As the weeks went and I found myself using language models more and more at work, I had to admit that the scope of my hate has narrowed.

In particular I started to use them more often to debug or find bugs I’m not aware of, and as result I’ve experience first hand the awe of reading something about my code that I didn’t know, but should have known, and that must be fixed. So it’s easier for me to understand why people are excited about these things to the point where they make exaggerated claims about their capabilities.

I still believe there’s nothing like understanding going on here, not in the sense that I previously used the word, yet it feels natural to talk in such terms after writing a prompt that lightly describes the problem I’m seeing, and getting back either an explanation, a solution, or both. And sometimes, even well argued bullshit. Uncanny, some people would say.

I’ve realised that the latter case, the random crap, is way more subtle than before, due to models improving. You have to be more weary of what you are getting because something may be wrong in a non obvious way, and because it’s non obvious it’s harder to catch. To avoid shipping a rushed solution that seems to work under certain circumstances or that makes the code surface to grow without reason, I still type everything myself. I still believe that writing is a rigorous way of thinking, and that slowing down is good.

But when I’m done, I request the model to make suggestions on the code I’ve worked on. Last time I got six, for a non trivial piece of UI and behaviour. One was completely useless even if technically correct, because the thing really doesn’t know what I’m doing. Two were good and I ended learning something, after manually testing the behaviour and checking the docs. The final three looked OK, but didn’t convince me, so I made some clarifications, tested every option, and ended changing the code in a different way than suggested, fixing the issues at the their source, instead of applying what now I know were ugly work-arounds.

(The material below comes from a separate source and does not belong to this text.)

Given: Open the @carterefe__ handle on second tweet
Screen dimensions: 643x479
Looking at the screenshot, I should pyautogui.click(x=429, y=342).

Then I prompt it to find the bugs in the whole project. This is just a scale up version of the above, so it will take longer and the output will be often bigger. As a result, analysing it takes more time, yet I’m starting to feel more confident about what I ship. You have to consider that I’ve been working mostly alone and no review has been performed on my code for the last four years. Every new release makes me feel a bit anxious. I wish I had a colleague to back me up, but as stated by my employer, the idea here is that the current team becomes more efficient. Efficiency was never defined although «productivity» was suggested. I reject that idea and interpret efficiency as deploying something that will require less maintenance and less fixing, even if a bit late. And if I have to, it will be easier to perform both.

So, I still hate so called generative AI and I strongly oppose «generating» anything with it. I do the thinking, because I like to think, and I like to do it in programming languages. Yet language models sneaked into my toolbox—and whatever that comes after could do the same—in the form of AI, short for augmented intelligence. This is obviously not my term, there was a tradition of people thinking about computers in such a way1, 2, 3. It’s time for a renaissance, and it looks nothing like delegating neither thoughts nor techniques. Vibers are holding languages models the wrong way.